THE EXERCISE:
Return the full Wilson Phillips "Give It Up" article below word for word, with nothing left out or changed.

- UK and European cover

Single by Wilson Phillips

from the album Shadows and Light
- B-side: "Daniel"
- Released: July 1992
- Length: 4:51 (album version); 3:43 (single edit);
- Label: SBK
- Songwriters: Wilson Phillips; Glen Ballard;
- Producer: Glen Ballard

Wilson Phillips singles chronology
| "You Won't See Me Cry" (1992) | "Give It Up" (1992) | "Flesh and Blood" (1992) |

= Give It Up (Wilson Phillips song) =

1992 single by Wilson Phillips

"Give It Up" is a song by American vocal group Wilson Phillips, taken from their second studio album Shadows and Light (1992). The group wrote the track with songwriter Glen Ballard, who also produced the track. It was released on July 27, 1992, via SBK Records as the second single from the album. This was the second single from the group to feature Wendy Wilson on lead vocals.

The track proved to have minor success, peaking at number 30 on the US Billboard Hot 100, where it became Wilson Phillips' last charting single. Internationally, the track hit the top 40 in Canada and the United Kingdom.

== Critical reception ==
Larry Flick from Billboard magazine gave the single a positive review writing, "The trio's signature harmonies glide over a warm'n'summery shuffle beat. Bright synths and brassy horns add to the fun, making this a strong contender for top 40 and AC radio approval. A chipper jaunt well worth taking." Diane Rufer and Ron Fell of the Gavin Report responded favorably saying, "The ladies pick up the pace on this confrontational ice-breaker. This time, Wendy Wilson carries the lead and she does "give it up" her own vocal way."

DATASET SECTION:
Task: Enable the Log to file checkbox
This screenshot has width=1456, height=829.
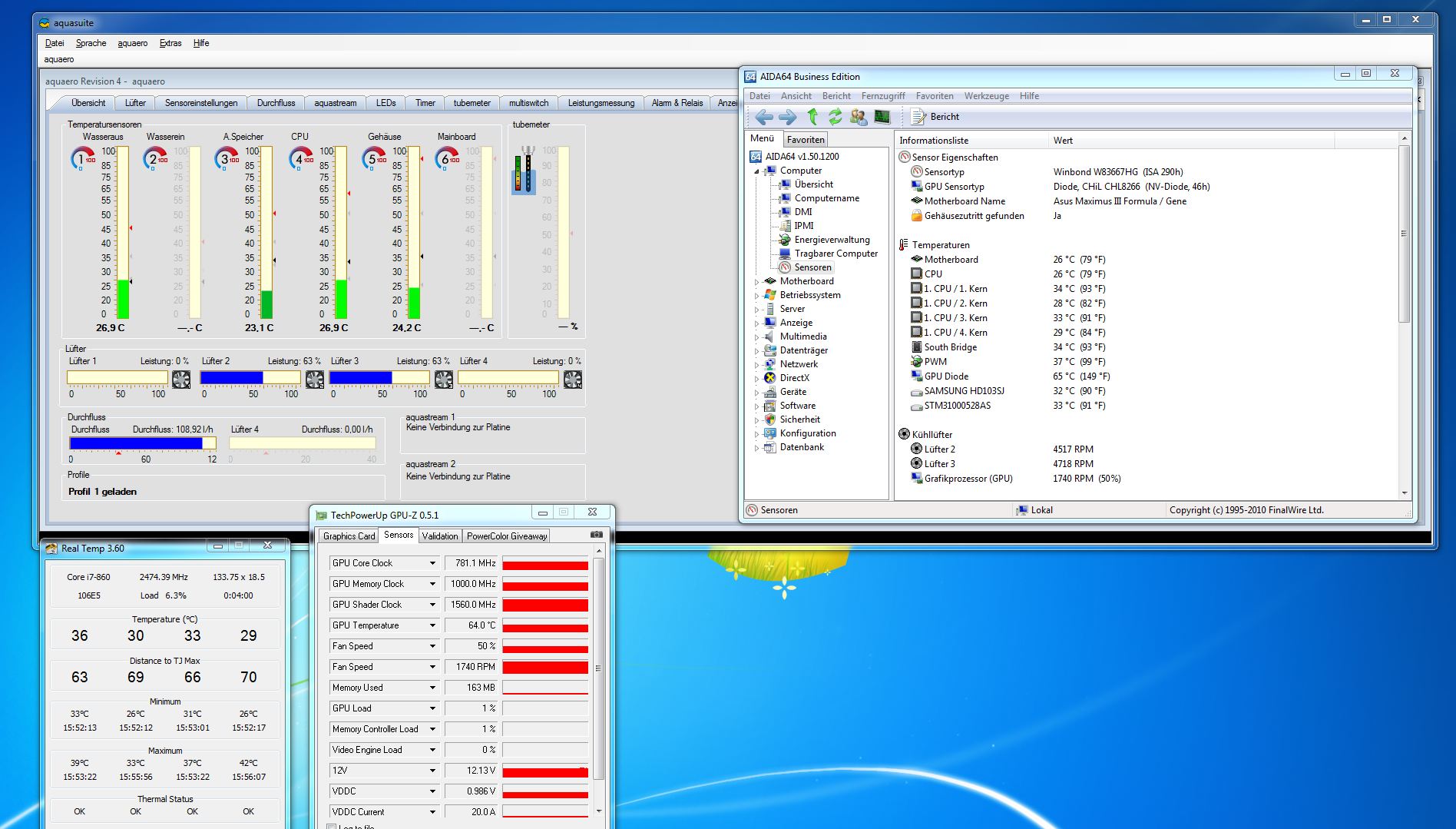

WRITTEN SOLUTION:
- UK and European cover

Single by Wilson Phillips

from the album Shadows and Light
- B-side: "Daniel"
- Released: July 1992
- Length: 4:51 (album version); 3:43 (single edit);
- Label: SBK
- Songwriters: Wilson Phillips; Glen Ballard;
- Producer: Glen Ballard

Wilson Phillips singles chronology
| "You Won't See Me Cry" (1992) | "Give It Up" (1992) | "Flesh and Blood" (1992) |

= Give It Up (Wilson Phillips song) =

1992 single by Wilson Phillips

"Give It Up" is a song by American vocal group Wilson Phillips, taken from their second studio album Shadows and Light (1992). The group wrote the track with songwriter Glen Ballard, who also produced the track. It was released on July 27, 1992, via SBK Records as the second single from the album. This was the second single from the group to feature Wendy Wilson on lead vocals.

The track proved to have minor success, peaking at number 30 on the US Billboard Hot 100, where it became Wilson Phillips' last charting single. Internationally, the track hit the top 40 in Canada and the United Kingdom.

== Critical reception ==
Larry Flick from Billboard magazine gave the single a positive review writing, "The trio's signature harmonies glide over a warm'n'summery shuffle beat. Bright synths and brassy horns add to the fun, making this a strong contender for top 40 and AC radio approval. A chipper jaunt well worth taking." Diane Rufer and Ron Fell of the Gavin Report responded favorably saying, "The ladies pick up the pace on this confrontational ice-breaker. This time, Wendy Wilson carries the lead and she does "give it up" her own vocal way."